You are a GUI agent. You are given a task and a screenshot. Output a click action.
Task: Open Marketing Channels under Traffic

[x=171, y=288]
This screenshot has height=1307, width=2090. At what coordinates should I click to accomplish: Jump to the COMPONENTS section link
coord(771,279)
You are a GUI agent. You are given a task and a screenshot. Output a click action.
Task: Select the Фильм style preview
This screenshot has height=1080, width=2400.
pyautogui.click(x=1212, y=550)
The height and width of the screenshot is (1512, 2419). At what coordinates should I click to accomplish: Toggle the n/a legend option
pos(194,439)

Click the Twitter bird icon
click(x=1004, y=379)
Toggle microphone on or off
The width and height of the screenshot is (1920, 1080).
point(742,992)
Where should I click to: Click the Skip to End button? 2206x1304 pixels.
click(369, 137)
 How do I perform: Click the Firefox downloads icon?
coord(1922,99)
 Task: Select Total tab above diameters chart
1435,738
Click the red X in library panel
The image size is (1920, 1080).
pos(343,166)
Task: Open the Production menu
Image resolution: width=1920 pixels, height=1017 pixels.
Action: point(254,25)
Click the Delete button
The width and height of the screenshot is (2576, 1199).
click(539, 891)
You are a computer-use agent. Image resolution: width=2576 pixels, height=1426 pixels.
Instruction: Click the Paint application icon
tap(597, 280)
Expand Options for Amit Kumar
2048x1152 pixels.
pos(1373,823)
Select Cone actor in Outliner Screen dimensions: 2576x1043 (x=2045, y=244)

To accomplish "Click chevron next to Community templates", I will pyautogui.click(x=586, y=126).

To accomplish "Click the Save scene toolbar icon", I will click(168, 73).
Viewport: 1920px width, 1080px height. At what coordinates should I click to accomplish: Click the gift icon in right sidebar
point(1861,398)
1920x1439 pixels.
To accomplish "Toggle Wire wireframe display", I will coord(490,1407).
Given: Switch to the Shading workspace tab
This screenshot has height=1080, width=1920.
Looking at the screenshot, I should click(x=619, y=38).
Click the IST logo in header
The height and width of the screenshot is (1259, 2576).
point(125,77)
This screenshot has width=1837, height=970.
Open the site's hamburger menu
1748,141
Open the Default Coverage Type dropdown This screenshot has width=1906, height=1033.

Goal of the exercise: A faithful copy of all the records is required.

Exercise response:
You are a GUI agent. You are given a task and a screenshot. Output a click action.
Task: Open Marketing Channels under Traffic

[x=171, y=288]
This screenshot has height=1307, width=2090. At what coordinates should I click to accomplish: Jump to the COMPONENTS section link
coord(771,279)
You are a GUI agent. You are given a task and a screenshot. Output a click action.
Task: Select the Фильм style preview
This screenshot has height=1080, width=2400.
pyautogui.click(x=1212, y=550)
The height and width of the screenshot is (1512, 2419). At what coordinates should I click to accomplish: Toggle the n/a legend option
pos(194,439)

Click the Twitter bird icon
click(x=1004, y=379)
Toggle microphone on or off
The width and height of the screenshot is (1920, 1080).
point(742,992)
Where should I click to: Click the Skip to End button? 2206x1304 pixels.
click(369, 137)
 How do I perform: Click the Firefox downloads icon?
coord(1922,99)
 Task: Select Total tab above diameters chart
1435,738
Click the red X in library panel
The image size is (1920, 1080).
pos(343,166)
Task: Open the Production menu
Image resolution: width=1920 pixels, height=1017 pixels.
Action: point(254,25)
Click the Delete button
The width and height of the screenshot is (2576, 1199).
click(539, 891)
You are a computer-use agent. Image resolution: width=2576 pixels, height=1426 pixels.
Instruction: Click the Paint application icon
tap(597, 280)
Expand Options for Amit Kumar
2048x1152 pixels.
pos(1373,823)
Select Cone actor in Outliner Screen dimensions: 2576x1043 (x=2045, y=244)

To accomplish "Click chevron next to Community templates", I will pyautogui.click(x=586, y=126).

To accomplish "Click the Save scene toolbar icon", I will click(168, 73).
Viewport: 1920px width, 1080px height. At what coordinates should I click to accomplish: Click the gift icon in right sidebar
point(1861,398)
1920x1439 pixels.
To accomplish "Toggle Wire wireframe display", I will coord(490,1407).
Given: Switch to the Shading workspace tab
This screenshot has height=1080, width=1920.
Looking at the screenshot, I should click(x=619, y=38).
Click the IST logo in header
The height and width of the screenshot is (1259, 2576).
point(125,77)
This screenshot has width=1837, height=970.
Open the site's hamburger menu
1748,141
Open the Default Coverage Type dropdown This screenshot has width=1906, height=1033.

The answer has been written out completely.